* [The problem] Gather every line of the entries that includes the word "computer".

━━ Data listing

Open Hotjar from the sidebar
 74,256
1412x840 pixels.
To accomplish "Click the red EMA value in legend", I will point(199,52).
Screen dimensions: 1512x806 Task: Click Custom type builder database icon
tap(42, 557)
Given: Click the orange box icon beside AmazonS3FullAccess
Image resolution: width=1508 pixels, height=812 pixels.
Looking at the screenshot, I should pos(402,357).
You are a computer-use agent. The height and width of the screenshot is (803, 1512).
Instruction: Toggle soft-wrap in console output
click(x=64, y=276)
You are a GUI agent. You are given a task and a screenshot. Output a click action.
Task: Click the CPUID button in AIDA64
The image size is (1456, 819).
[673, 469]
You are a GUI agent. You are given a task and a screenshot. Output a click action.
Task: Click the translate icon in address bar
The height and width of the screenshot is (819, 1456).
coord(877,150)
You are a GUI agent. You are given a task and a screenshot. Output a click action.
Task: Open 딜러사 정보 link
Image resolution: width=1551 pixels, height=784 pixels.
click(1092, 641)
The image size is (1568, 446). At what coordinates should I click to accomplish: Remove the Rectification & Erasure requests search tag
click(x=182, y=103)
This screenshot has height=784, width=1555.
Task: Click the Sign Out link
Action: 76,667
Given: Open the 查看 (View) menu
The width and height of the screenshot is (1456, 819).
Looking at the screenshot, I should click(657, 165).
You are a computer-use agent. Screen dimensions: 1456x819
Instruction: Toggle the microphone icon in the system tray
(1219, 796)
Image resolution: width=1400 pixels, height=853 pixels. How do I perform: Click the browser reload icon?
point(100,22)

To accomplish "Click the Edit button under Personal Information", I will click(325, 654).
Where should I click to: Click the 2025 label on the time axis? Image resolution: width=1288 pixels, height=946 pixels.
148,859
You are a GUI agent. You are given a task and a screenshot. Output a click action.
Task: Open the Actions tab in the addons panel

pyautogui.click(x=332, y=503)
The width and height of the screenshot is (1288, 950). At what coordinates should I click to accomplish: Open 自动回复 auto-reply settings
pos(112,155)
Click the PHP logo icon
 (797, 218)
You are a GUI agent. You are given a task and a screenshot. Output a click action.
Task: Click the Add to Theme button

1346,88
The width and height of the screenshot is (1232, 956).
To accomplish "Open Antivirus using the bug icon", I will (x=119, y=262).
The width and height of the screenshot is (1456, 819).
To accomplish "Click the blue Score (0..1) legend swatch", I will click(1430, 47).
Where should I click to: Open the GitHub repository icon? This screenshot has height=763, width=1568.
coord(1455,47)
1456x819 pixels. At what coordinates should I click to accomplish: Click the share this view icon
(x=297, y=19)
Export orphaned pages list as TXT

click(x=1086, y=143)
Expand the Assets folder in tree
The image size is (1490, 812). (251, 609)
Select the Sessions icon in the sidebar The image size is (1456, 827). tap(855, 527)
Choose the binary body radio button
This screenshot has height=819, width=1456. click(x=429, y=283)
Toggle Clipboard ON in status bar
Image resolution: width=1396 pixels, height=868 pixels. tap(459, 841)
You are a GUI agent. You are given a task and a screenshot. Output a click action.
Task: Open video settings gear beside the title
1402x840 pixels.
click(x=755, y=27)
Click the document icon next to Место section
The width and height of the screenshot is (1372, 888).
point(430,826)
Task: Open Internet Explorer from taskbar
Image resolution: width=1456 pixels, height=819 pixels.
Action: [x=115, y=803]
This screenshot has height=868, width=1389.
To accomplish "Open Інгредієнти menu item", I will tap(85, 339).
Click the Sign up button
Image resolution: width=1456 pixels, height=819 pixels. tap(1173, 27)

━━━━

* [Answer to the exercise]
You are a computer-use agent. The height and width of the screenshot is (803, 1512).
You are a computer-use agent. Screen dimensions: 1456x819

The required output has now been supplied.